In the last post I used cultural traditions, genetic heritage and previous experience as observation filters. Tools to help control the amount of raw data that assaults Orientation. Now I’ll expand their use to represent parts of a systemic growth model; initial state, constraints for change and sustainable end state.
Systems models begin with an arbitrary initial state, for example the growth of a redwood tree. A seed requires sunlight, water and fertile soil to activate the growth process; energy, new information that provides the spark. There is a predictable pace and direction of change. The result is a maturing redwood over years, not something else in days. Finally there’s a sustainable end state, the tree can get so big given its total constraints.
This description applies to developing “mental patterns and concepts of meaning” as well. People have an initial starting point, constraints on how fast and in what direction they can change and a limit to how far they can go. This begins with the individual’s cultural traditions, genetic heritage and previous experience.

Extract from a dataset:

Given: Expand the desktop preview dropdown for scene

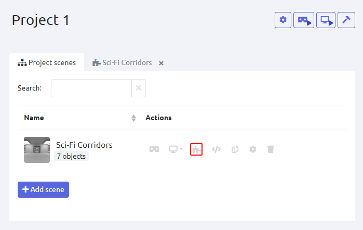Looking at the screenshot, I should 176,149.
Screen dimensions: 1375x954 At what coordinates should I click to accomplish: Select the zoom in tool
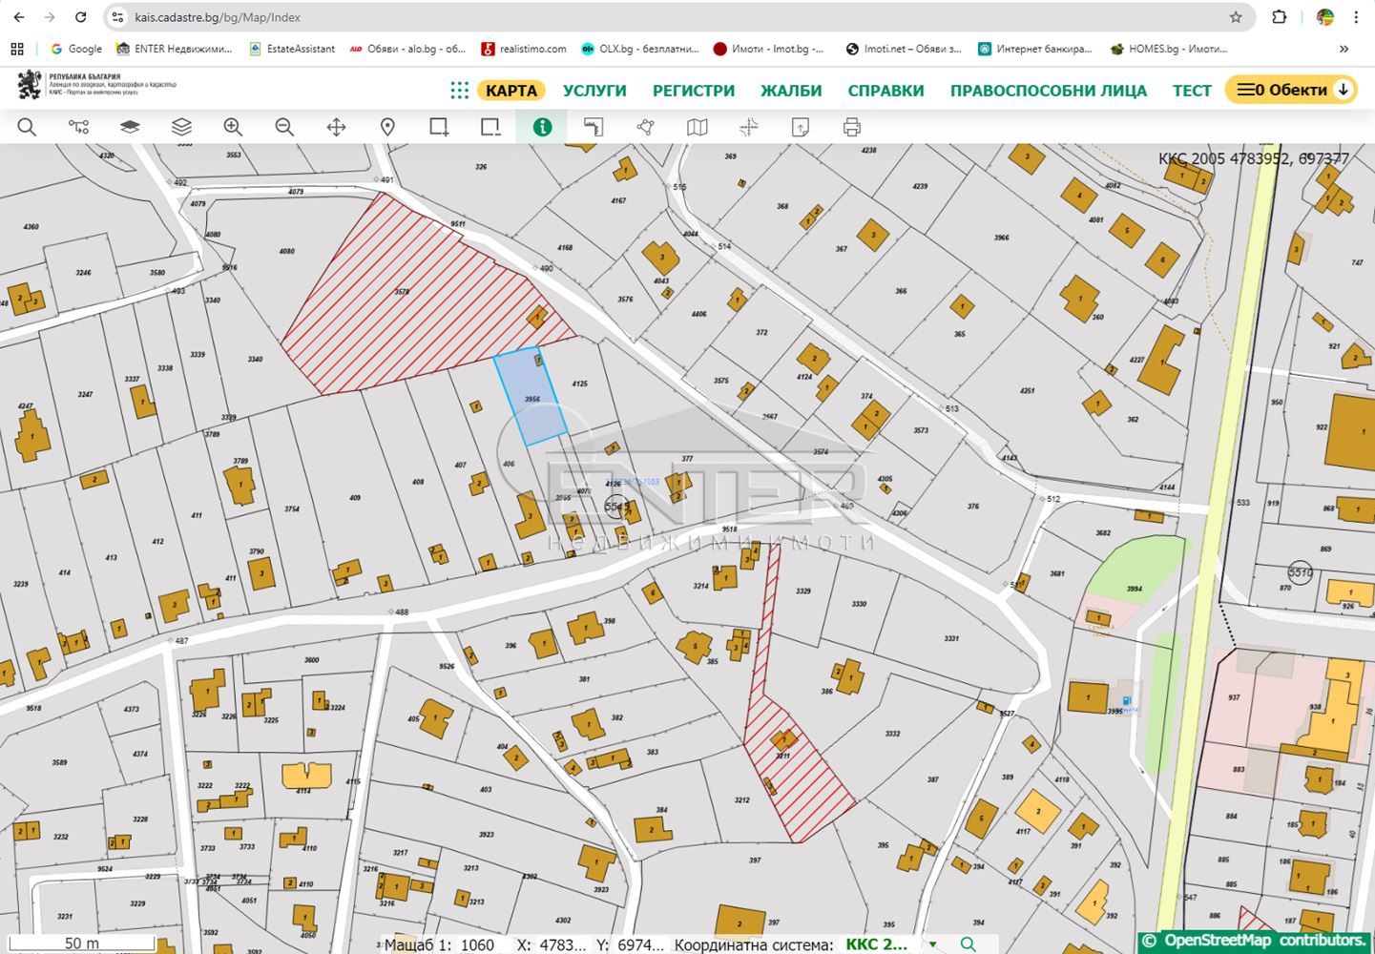tap(233, 127)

What happens is that an on-going assault of new information cascades through their “observing window” and hits these three facets. It’s the energy that provides the spark for action. The world is intruding on their perceived reality and they have just three options. Their initial starting point can handle the new information; they fail to recognize and deal with a difference between what they knew and what they observed or they can create a novel solution to match said difference. In Destruction and Creation Boyd clearly points out that in the real world the third state is the most common because “at some point, ambiguities, uncertainties, anomalies, or apparent inconsistencies may emerge to stifle a more general and precise match-up of concept with observed reality.” Here’s why;
The first option, finding a ‘perfect’ match cannot happen. Previous experience ‘never matches up perfectly’ with new, i.e. novel information. Here Ashby’s Law of Requisite Variety supports Boyd. It states, “If a system is to be stable the number of states of its control mechanism must be greater than or equal to the number of states in the system being controlled.” In this case the ‘previous experience’ in Orientation would have already had to experienced the ‘new information’. Problem is this can’t happen. It implies that there is nothing really new, everything has been seen before. This is the state of idealists, demagogues and fanatics at worst, stuckness at best.
The second option, failing to recognize and deal with some difference is a self-solving problem. Darwin’s theory of Natural Selection will take care of you very quickly. At it’s crudest you’re either beaten on the field or cut from the team. In the short, anecdotal run you can get lucky, even win on occasion. But in the long run this Las Vegas approach leaves more losers than winners because hope is not a method.
Our initial starting point is never a match for the new information that is being continually thrust upon us. By definition it is always at least one step behind those unfolding events. Because of this the status quo, the initial starting point, has to be immediately abandoned in the search for a new point. That is done through the interplay of analysis and synthesis. In Boyd’s words, “I believe we have uncovered a Dialectic Engine that permits the construction of decision models needed by individuals and societies for determining and monitoring actions in an effort to improve their capacity for independent action.”